[Stored records]
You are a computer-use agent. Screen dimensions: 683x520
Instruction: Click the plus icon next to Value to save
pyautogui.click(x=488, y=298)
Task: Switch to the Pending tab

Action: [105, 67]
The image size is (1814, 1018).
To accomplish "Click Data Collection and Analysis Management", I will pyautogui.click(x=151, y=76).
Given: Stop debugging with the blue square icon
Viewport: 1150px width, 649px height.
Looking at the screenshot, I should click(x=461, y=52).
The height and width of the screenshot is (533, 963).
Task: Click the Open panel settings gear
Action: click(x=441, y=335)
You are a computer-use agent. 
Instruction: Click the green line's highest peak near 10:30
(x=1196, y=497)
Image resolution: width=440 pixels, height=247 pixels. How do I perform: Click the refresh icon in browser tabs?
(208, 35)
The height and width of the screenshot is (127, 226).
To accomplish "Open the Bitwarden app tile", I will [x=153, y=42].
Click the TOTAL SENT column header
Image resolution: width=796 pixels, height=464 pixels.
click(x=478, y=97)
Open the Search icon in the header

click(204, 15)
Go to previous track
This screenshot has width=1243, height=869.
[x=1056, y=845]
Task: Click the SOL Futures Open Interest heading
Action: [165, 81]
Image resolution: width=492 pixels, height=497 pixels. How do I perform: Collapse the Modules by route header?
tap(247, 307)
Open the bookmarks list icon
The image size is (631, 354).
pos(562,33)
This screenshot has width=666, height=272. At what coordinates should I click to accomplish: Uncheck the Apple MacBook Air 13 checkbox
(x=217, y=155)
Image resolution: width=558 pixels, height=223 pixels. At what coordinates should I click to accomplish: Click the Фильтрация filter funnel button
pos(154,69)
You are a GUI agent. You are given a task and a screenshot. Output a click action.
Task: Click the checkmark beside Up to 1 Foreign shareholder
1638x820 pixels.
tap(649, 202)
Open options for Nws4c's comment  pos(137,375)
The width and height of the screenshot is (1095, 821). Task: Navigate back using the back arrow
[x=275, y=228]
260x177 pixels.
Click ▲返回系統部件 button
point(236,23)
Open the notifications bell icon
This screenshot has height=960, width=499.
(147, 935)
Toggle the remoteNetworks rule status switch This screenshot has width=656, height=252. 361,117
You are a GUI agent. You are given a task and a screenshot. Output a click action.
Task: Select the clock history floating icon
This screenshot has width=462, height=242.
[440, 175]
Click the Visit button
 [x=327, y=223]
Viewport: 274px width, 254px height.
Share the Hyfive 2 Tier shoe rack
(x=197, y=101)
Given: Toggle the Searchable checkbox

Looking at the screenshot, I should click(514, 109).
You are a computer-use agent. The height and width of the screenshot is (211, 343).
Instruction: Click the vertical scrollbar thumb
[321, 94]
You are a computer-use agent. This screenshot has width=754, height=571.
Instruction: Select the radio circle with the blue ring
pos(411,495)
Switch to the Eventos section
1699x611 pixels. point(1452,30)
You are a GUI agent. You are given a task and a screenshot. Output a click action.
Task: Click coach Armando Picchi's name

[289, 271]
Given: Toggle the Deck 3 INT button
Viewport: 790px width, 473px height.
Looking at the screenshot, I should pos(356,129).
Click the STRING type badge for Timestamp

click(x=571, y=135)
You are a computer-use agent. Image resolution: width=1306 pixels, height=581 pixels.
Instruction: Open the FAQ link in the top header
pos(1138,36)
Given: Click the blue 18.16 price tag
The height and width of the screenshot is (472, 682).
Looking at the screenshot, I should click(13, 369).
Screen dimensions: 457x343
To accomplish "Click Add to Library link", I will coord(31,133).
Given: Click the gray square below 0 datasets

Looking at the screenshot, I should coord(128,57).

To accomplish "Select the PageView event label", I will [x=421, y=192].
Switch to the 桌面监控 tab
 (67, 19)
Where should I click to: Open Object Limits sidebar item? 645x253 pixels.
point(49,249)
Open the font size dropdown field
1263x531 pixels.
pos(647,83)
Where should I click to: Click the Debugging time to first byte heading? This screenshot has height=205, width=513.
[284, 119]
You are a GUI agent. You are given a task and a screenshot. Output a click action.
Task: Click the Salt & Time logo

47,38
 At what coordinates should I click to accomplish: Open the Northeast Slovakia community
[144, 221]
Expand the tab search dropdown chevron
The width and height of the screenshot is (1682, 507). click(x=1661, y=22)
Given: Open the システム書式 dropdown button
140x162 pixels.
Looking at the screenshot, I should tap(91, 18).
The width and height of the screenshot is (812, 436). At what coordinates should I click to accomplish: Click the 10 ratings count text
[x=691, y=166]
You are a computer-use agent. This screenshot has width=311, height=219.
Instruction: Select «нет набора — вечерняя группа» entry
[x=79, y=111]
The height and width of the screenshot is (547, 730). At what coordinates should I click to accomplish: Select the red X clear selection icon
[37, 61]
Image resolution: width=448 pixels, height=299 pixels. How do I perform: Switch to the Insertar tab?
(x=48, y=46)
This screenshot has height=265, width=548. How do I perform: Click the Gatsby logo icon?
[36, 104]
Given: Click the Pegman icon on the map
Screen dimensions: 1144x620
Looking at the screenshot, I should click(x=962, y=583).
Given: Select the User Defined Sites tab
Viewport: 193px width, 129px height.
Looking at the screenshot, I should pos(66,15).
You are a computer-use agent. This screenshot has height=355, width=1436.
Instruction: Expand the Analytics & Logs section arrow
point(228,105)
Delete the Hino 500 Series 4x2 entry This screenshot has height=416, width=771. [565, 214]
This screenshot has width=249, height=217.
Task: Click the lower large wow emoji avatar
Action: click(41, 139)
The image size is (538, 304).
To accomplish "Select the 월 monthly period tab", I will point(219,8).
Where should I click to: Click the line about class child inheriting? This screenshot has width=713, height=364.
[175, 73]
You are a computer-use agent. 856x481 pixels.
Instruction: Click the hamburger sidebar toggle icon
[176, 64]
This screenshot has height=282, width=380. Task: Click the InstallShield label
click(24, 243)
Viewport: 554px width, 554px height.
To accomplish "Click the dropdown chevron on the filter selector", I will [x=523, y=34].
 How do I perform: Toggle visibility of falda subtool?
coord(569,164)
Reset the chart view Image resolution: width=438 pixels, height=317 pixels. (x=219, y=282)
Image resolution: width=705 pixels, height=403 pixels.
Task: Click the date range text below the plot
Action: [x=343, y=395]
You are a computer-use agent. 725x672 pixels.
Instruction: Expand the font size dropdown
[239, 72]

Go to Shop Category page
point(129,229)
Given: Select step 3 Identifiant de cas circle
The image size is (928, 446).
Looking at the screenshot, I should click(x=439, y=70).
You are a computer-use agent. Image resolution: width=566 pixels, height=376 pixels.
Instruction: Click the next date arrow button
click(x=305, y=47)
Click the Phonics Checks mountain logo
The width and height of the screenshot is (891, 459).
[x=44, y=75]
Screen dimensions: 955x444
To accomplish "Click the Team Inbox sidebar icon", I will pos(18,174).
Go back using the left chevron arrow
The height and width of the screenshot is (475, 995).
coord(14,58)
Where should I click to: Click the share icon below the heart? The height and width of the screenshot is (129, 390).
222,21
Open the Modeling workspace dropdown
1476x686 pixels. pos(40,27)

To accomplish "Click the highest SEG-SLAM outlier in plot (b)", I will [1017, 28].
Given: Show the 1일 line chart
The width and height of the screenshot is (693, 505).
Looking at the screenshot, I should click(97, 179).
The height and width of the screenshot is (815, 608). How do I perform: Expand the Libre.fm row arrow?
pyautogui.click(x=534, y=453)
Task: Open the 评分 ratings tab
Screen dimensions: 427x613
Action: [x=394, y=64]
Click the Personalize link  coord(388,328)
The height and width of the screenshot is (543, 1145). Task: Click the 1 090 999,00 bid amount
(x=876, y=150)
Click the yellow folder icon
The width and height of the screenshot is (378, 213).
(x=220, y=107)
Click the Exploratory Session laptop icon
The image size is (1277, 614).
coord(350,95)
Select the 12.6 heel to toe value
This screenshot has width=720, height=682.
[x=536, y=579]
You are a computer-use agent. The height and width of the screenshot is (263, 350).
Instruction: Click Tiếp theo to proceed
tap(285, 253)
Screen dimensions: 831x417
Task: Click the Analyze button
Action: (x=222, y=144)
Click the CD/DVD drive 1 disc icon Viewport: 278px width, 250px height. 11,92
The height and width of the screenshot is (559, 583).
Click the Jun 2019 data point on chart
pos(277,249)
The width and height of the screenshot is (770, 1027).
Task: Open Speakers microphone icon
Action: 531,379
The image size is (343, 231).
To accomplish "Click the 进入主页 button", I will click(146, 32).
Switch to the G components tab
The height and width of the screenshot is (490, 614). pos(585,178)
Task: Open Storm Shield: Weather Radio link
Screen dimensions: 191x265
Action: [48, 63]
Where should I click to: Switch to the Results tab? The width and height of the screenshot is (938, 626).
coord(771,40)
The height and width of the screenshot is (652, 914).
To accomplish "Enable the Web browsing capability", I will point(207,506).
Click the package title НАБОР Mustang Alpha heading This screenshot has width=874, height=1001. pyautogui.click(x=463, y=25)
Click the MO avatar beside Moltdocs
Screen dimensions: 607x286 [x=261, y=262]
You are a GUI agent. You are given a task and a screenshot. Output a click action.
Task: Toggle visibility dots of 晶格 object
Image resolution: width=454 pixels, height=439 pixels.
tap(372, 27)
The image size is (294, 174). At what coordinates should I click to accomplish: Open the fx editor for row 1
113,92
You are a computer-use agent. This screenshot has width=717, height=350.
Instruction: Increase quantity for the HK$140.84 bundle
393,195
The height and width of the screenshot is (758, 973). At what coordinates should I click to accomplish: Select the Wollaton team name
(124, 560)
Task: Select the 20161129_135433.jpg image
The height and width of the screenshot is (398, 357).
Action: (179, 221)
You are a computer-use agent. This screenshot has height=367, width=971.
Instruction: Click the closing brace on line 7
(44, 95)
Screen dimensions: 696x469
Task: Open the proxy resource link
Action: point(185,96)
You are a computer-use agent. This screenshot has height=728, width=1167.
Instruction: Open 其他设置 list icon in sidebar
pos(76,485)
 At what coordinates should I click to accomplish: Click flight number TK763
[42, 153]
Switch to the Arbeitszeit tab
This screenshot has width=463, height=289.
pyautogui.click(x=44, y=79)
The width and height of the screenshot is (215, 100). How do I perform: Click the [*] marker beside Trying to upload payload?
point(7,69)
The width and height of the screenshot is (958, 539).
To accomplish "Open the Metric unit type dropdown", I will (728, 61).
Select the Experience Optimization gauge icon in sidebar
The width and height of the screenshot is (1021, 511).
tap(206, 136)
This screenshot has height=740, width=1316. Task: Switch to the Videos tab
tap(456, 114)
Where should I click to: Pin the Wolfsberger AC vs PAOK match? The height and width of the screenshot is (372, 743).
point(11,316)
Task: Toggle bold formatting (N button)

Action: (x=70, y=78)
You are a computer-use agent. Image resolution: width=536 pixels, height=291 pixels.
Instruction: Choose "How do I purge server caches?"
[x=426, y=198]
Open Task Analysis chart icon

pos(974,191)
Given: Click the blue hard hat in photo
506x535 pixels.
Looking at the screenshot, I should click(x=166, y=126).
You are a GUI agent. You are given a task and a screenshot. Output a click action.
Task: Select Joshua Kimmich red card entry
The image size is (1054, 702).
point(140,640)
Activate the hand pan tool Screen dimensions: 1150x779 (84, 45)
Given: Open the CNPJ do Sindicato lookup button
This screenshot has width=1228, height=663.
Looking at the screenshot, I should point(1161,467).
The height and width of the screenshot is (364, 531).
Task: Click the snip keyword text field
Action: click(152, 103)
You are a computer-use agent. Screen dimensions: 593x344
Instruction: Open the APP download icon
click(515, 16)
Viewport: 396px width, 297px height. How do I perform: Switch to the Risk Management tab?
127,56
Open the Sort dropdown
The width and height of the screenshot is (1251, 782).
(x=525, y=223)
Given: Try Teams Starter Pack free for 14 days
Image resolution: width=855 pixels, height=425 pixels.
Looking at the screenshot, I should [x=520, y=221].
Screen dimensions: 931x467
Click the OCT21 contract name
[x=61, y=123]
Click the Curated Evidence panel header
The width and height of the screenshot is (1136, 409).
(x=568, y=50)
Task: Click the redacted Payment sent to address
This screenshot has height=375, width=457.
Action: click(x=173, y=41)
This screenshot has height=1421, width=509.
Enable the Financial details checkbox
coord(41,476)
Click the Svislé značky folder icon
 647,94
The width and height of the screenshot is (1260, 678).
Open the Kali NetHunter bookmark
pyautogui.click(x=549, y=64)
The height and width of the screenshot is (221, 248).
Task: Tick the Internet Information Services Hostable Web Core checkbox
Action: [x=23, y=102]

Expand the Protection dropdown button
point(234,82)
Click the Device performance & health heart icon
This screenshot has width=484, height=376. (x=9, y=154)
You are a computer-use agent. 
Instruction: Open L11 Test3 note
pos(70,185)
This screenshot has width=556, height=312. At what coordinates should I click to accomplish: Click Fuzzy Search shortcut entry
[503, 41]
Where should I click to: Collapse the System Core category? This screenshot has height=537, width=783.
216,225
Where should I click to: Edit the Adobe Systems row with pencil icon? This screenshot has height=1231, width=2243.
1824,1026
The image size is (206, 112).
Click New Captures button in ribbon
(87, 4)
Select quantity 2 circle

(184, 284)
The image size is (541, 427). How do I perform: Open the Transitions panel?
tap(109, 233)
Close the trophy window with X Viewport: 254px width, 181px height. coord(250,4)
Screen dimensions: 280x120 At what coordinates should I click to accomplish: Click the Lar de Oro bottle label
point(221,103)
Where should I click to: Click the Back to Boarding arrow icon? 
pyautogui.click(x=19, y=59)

▶ TASK TO CARRY OUT
Among the entries above, the lines between the ones containing "Open the Kali NetHunter bookmark" and "The image size is (206, 112).", inclusive, are to be transcribed exactly. No other line is to be given.

▶ OUTPUT FOR THIS TASK
Open the Kali NetHunter bookmark
pyautogui.click(x=549, y=64)
The height and width of the screenshot is (221, 248).
Task: Tick the Internet Information Services Hostable Web Core checkbox
Action: [x=23, y=102]

Expand the Protection dropdown button
point(234,82)
Click the Device performance & health heart icon
This screenshot has width=484, height=376. (x=9, y=154)
You are a computer-use agent. 
Instruction: Open L11 Test3 note
pos(70,185)
This screenshot has width=556, height=312. At what coordinates should I click to accomplish: Click Fuzzy Search shortcut entry
[503, 41]
Where should I click to: Collapse the System Core category? This screenshot has height=537, width=783.
216,225
Where should I click to: Edit the Adobe Systems row with pencil icon? This screenshot has height=1231, width=2243.
1824,1026
The image size is (206, 112).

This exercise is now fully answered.